• _タスク内容_:
特許文書の【0004】では、特許文献1の案内用スクリプトではユーザの満足度を満たせないとされている。その理由を文書の記述に沿って説明してください。

• _抜粋本文_:
- - -

説明

情報配信装置、情報配信システム、および情報配信方法

【課題】ユーザの満足度を満たすスポット情報を配信可能な情報配信装置、情報配信システム、および情報配信方法を提供すること。
【解決手段】情報配信装置10は、設定手段11と、配信手段12と、を備えている。設定手段11は、複数のユーザ端末20から受信したスポット情報をログデータとして記憶し、このログデータに基づいて各スポットに対する共起スポットを算出する。配信手段12は、ユーザ端末20の現在位置に対する共起スポットを、スポット情報としてユーザ端末20に送信する。

【発明の詳細な説明】
【技術分野】
【0001】
本発明は、スポット情報を配信可能な情報配信装置、情報配信システム、および情報配信方法に関する。
【背景技術】
【0002】
従来、携帯電話、スマートフォン、PDA(Personal Digital Assistant)、PHS(Personal Handyphone System)、モバイルコンピュータ等に対し、ネットワークを介して道案内や観光案内等の情報を提供する技術が知られている(例えば、特許文献1参照)。
特許文献1では、渋谷駅周辺を散策したい場合、案内情報を提供するセンタにアクセスして渋谷駅周辺を2〜3時間の予定で案内する案内用スクリプトを実行させ、センタが案内情報を音声や文字などで携帯電話へ送信することにより、時間と場所に応じた案内サービスを受けることができる。
【先行技術文献】
【特許文献】
【0003】
【特許文献1】特開2000−215211号公報
【発明の概要】
【発明が解決しようとする課題】
【0004】
しかしながら、特許文献1で作成される案内用スクリプトは、一般的なスポットを案内するため、ユーザの意図とは異なる情報が提供される可能性がある。例えば、アウトドアショップの情報が欲しいユーザに対して雑貨店の情報を送っても有益な情報とはならず、ユーザの満足度を満たすことはできない。
【0005】
本発明の目的は、ユーザの満足度を満たすスポット情報を配信可能な情報配信装置、情報配信システム、および情報配信方法を提供することである。

- - -

• _データブロック_:
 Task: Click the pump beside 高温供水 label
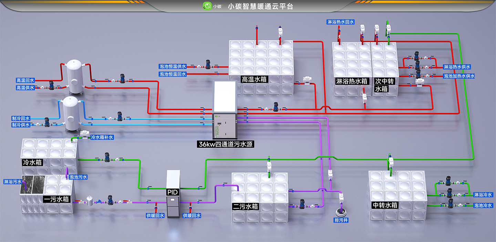[x=51, y=85]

- - -

• _回答_:
特許文献1で作成される案内用スクリプトは一般的なスポットを案内するため、ユーザの意図とは異なる情報が提供される可能性があるからだ。例えば、アウトドアショップの情報が欲しいユーザに雑貨店の情報を送っても、有益な情報にはならない。